• _ENTRIES_
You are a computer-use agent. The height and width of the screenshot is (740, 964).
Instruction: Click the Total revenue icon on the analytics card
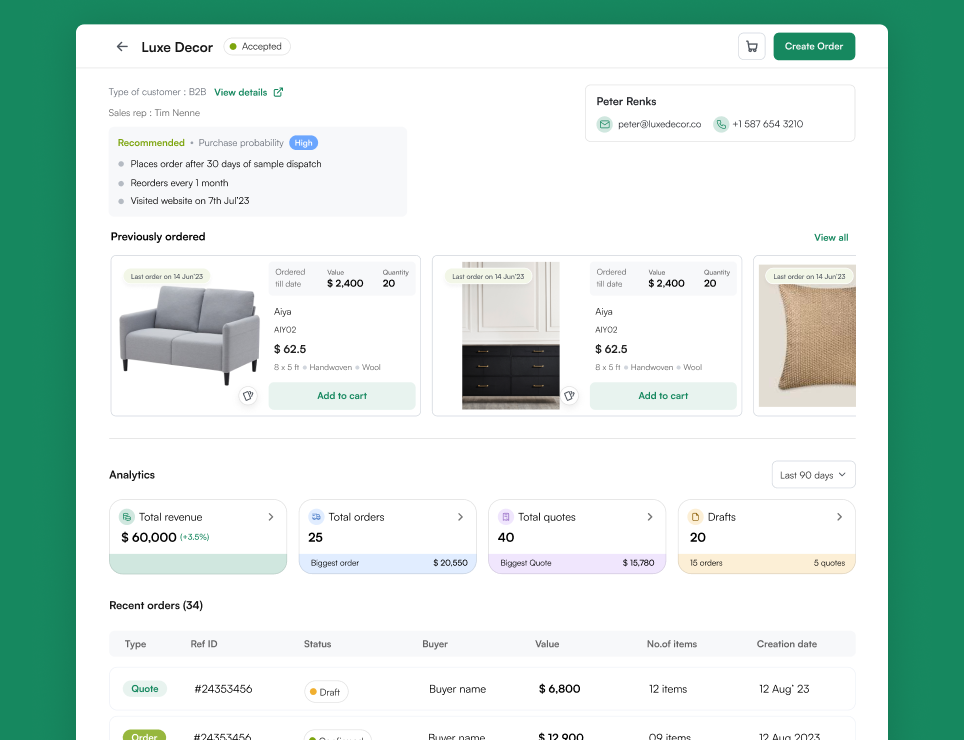(x=126, y=517)
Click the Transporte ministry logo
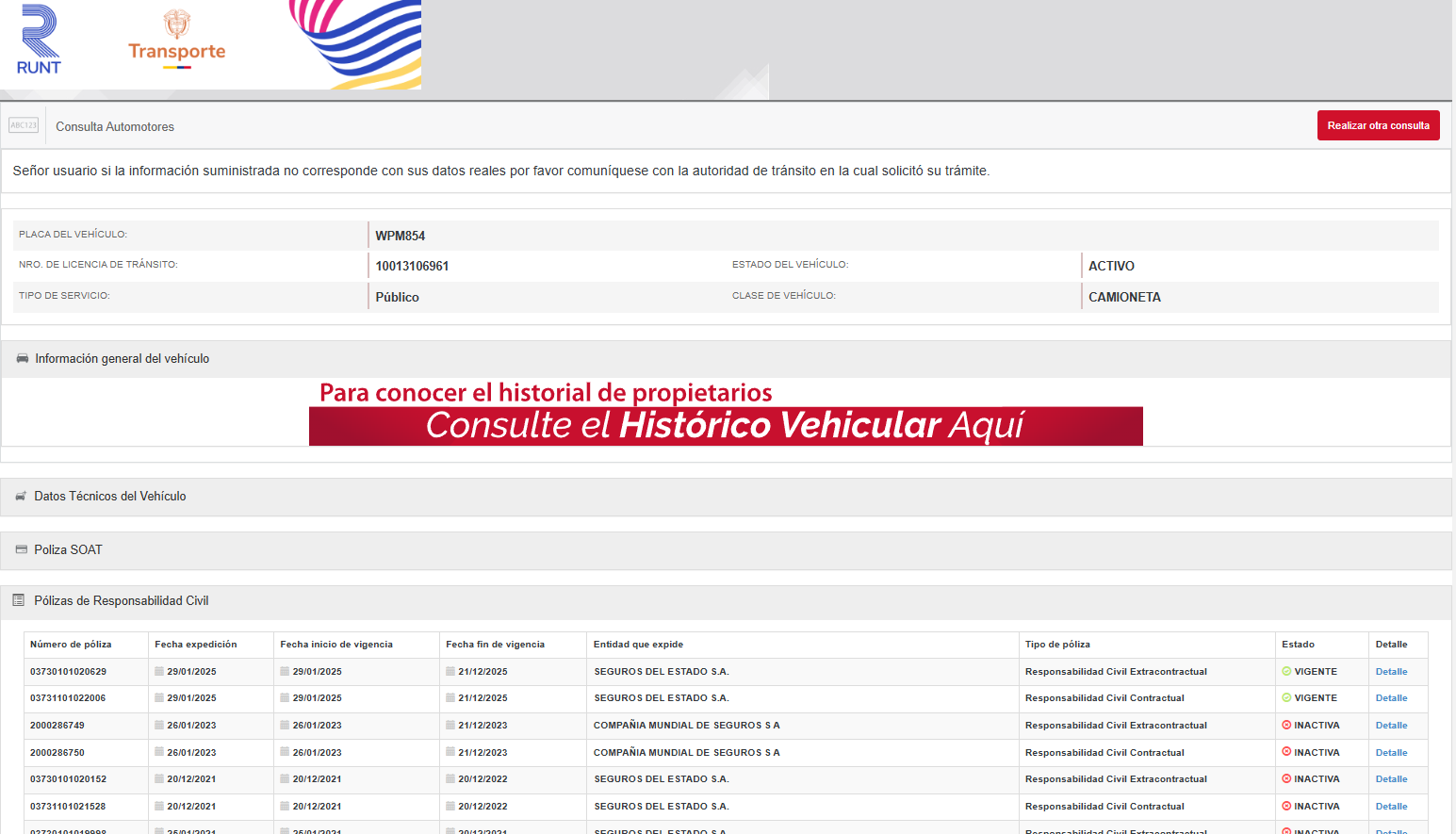This screenshot has width=1456, height=834. tap(177, 41)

• _WHAT TO PRODUCE_
Rewrite all of the material above with every "Click" changed to "Select" and everything else kept the same. Omit the pictures from your version.

• _OUTPUT OF THE TASK_
You are a computer-use agent. The height and width of the screenshot is (740, 964).
Instruction: Select the Total revenue icon on the analytics card
(x=126, y=517)
Select the Transporte ministry logo
This screenshot has width=1456, height=834. tap(177, 41)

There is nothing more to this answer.